The difference between SOA and previous approaches to modular, object or component-based development is this: SOA is designed to allow these modules to be developed, managed, deployed, and maintained by multiple, unrelated development teams. Sometimes these development teams are simply from different departments or different business units within your organization. Just as often, though, these multiple development teams are part of different organizations. Certainly they can be from the vendors of your packaged applications and from the systems integrators that deliver many of your applications. It’s also very likely that many are part of the IT organizations at your suppliers, resellers, VARS, distributors, and even customers.
Given that you, as the developer of your composite application, have little control over the internal design and development decisions that govern the applications that you would like to make into the services, what do you do?
One solution would be for your IT department, on its own, to develop solutions to each of these issues. A better alternative, at least for a fairly large portion of the SOA world, may well be the use of a third-party “SOA intermediary.”
This idea of an independent intermediary that enables integration across organizational boundaries is not new. In the B2B world, we’ve had EDI Value Added Networks (VANs) for 25 years. These VANs are still widely used, despite the many Web-based alternatives that are available, because they provide important capabilities to companies both large and small:
- A VAN can act as a trusted third party to enable secure, reliable communications between business partners. This includes certifying the identity of each trading partner and logging each interaction between partners in order to provide non-repudiation for both sender and receiver.
- A VAN can define and enforce a set of canonical standards for data format and semantics and process semantics.
- A VAN can enable the development and certify the implementation of the interfaces built by each participant on the network.
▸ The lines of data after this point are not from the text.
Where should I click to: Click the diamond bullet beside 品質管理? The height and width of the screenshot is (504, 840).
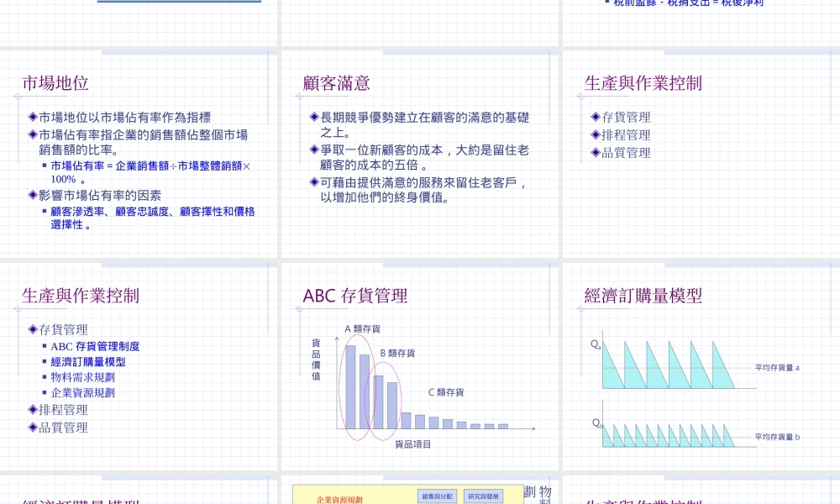(x=31, y=428)
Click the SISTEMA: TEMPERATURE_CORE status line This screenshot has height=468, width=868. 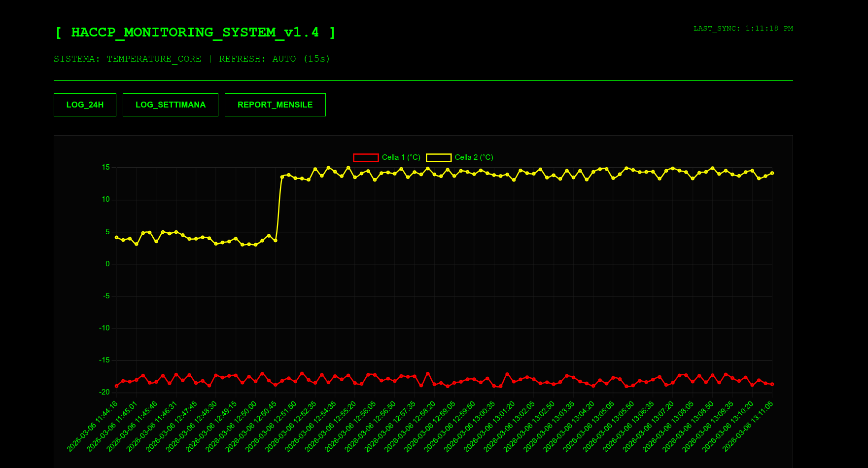(x=192, y=59)
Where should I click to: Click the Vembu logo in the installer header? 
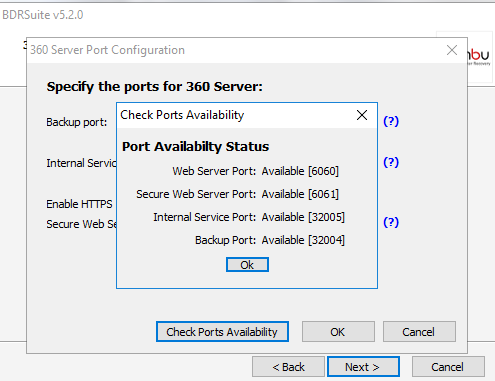pos(479,57)
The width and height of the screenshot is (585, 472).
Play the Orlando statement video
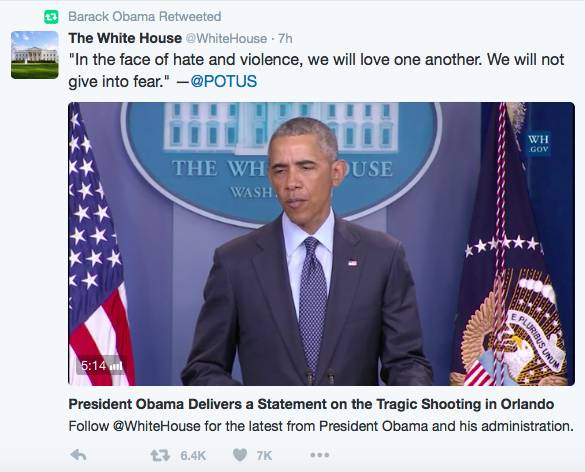pyautogui.click(x=321, y=244)
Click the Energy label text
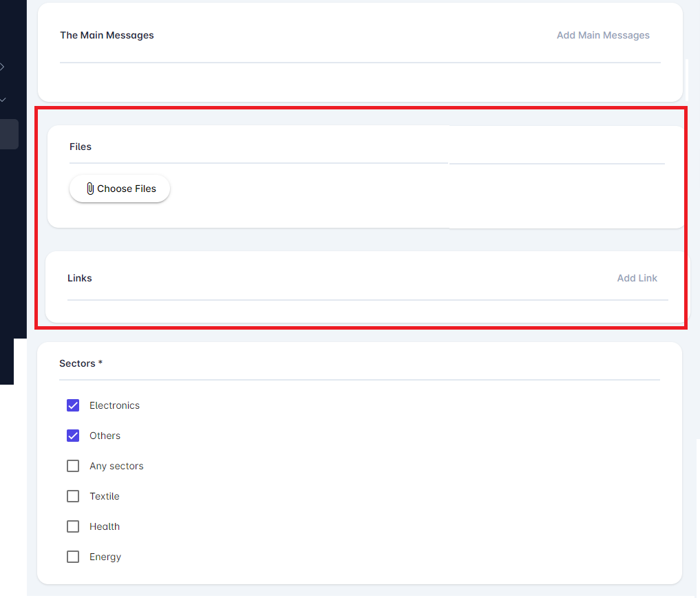This screenshot has width=700, height=598. click(105, 557)
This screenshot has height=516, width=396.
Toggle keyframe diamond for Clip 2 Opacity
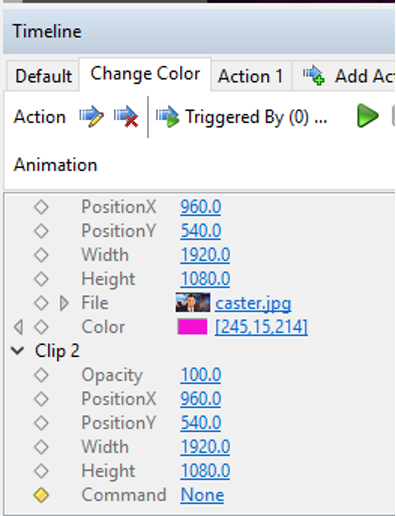coord(41,375)
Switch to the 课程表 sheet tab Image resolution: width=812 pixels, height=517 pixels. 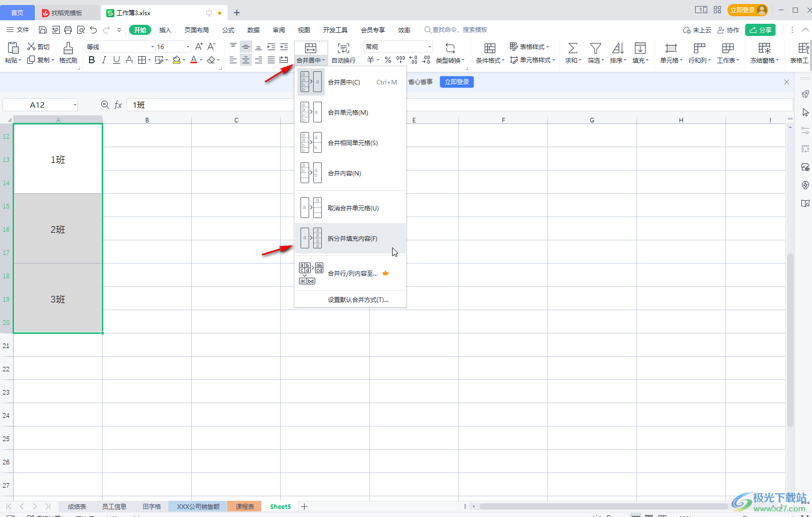tap(244, 506)

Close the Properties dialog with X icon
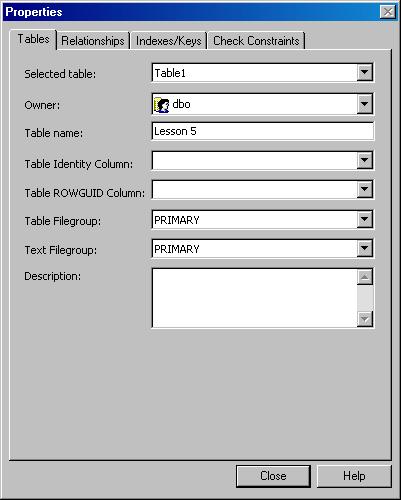pyautogui.click(x=388, y=12)
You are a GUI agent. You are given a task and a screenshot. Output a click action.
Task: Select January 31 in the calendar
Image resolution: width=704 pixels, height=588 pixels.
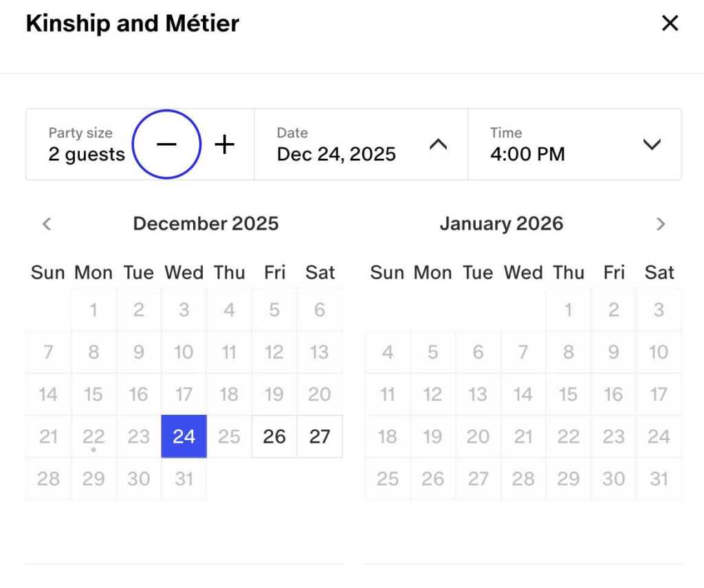(x=659, y=479)
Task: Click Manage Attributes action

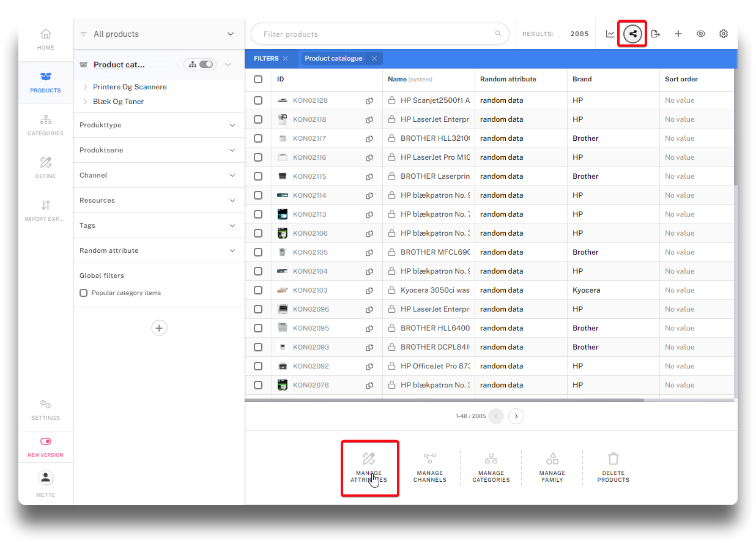Action: [x=369, y=468]
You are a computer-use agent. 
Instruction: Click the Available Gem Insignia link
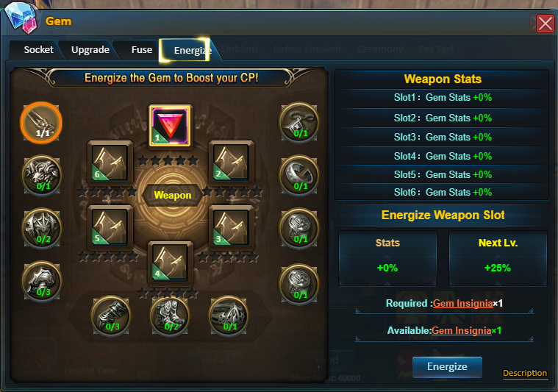pyautogui.click(x=462, y=330)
- A VAN can on-board smaller participants by allowing these smaller enterprises to connect by typing data into a Web form or by e-mailing in documents and then the VAN can convert this data into valid B2B messages.
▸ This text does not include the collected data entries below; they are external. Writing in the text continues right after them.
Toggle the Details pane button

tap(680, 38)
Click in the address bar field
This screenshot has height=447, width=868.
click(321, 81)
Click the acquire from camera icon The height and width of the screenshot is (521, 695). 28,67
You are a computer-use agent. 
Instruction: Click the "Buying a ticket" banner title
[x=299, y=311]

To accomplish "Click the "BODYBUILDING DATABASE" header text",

All of these services that have been historically provided by VANs to enable EDI-based communications can be similarly provided by “SOA intermediaries” to enable more modern B2B connectivity.
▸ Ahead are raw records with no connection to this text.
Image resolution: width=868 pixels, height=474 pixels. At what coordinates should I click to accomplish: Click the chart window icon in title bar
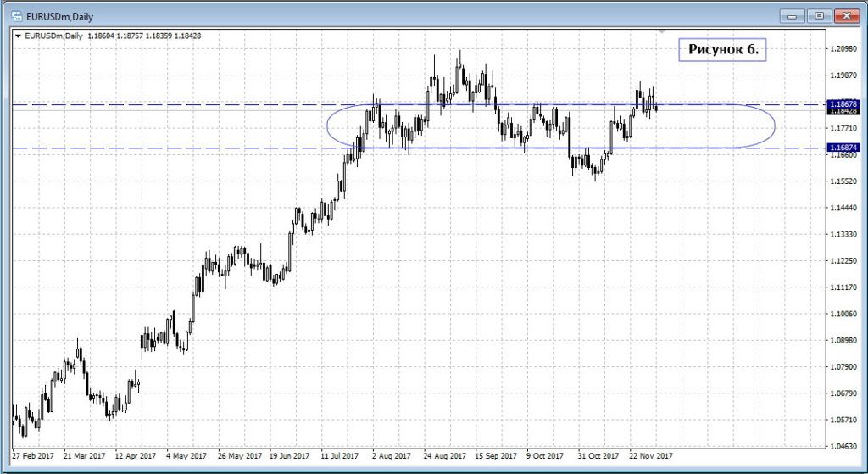(14, 14)
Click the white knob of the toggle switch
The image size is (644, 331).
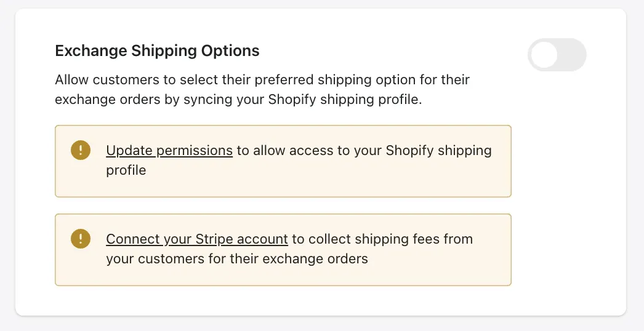tap(544, 55)
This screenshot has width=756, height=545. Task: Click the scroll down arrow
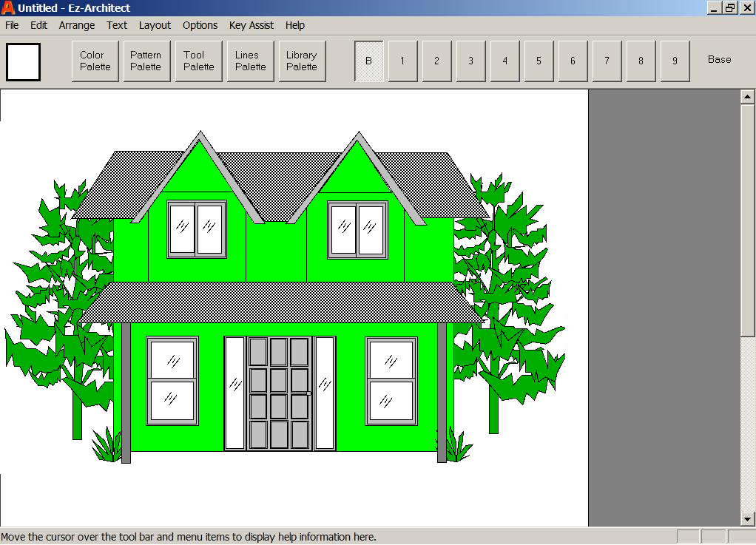[x=747, y=519]

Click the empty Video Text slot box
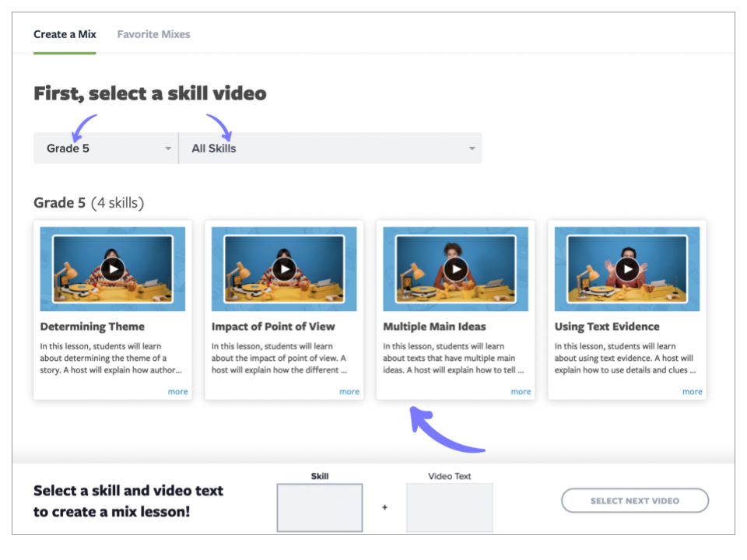[x=449, y=508]
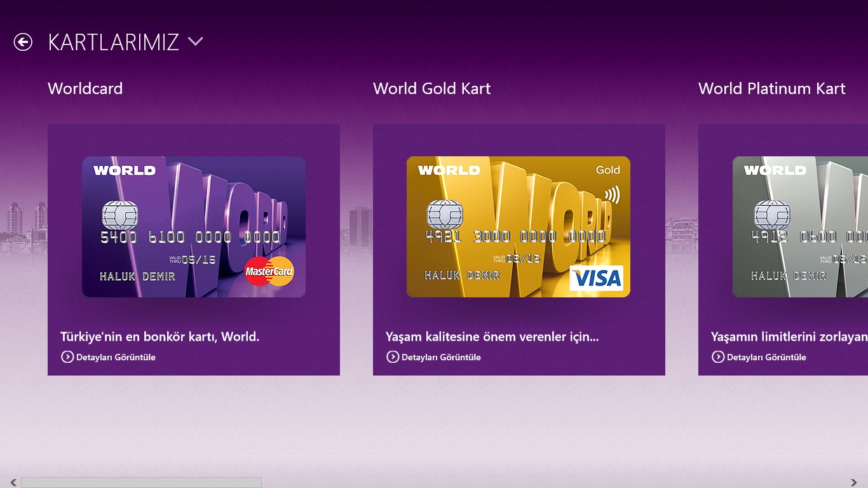Open the KARTLARIMIZ page title menu
Viewport: 868px width, 488px height.
[x=113, y=42]
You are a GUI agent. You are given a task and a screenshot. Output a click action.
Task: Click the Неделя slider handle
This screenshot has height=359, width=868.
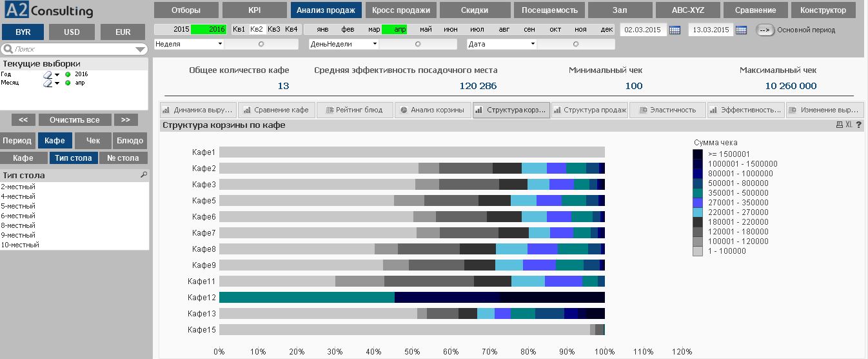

However, these SOA intermediaries don’t have to stop there; they can provide additional value-added technical services and commercial services. For example, SOA intermediaries can:
- Convert EDI messages to Web services calls and responses.
- Implement version control so that each service consumer only connects to a valid version of the service provider.
- Provide commercial enablement services like letters of credit, customs clearance or bill presentment, and payment processing.
- Support reverse auctions between suppliers and manufacturers.
- Enable cost-effective service matching between suppliers and transport and logistics companies.
Note that the intermediary doesn’t have to be the entity that actually provides these value-added services. For example, it can outsource many of these commercial services to banks, insurance companies, business process outsourcers, and third- and fourth-party logistics providers.
Why SOA Intermediaries?
While there are hundreds of tools on the market that enable
the development, deployment, management, and maintenance of SOA connectivity,
these tools are not appropriate or they are not sufficient for some
enterprises. First, there are many companies that are too small to effectively
enable their own B2B SOA connections; i.e., either their IT departments are too
small to allow them to build and maintain the necessary skills or their budgets
for SOA connectivity are too small to justify the investment.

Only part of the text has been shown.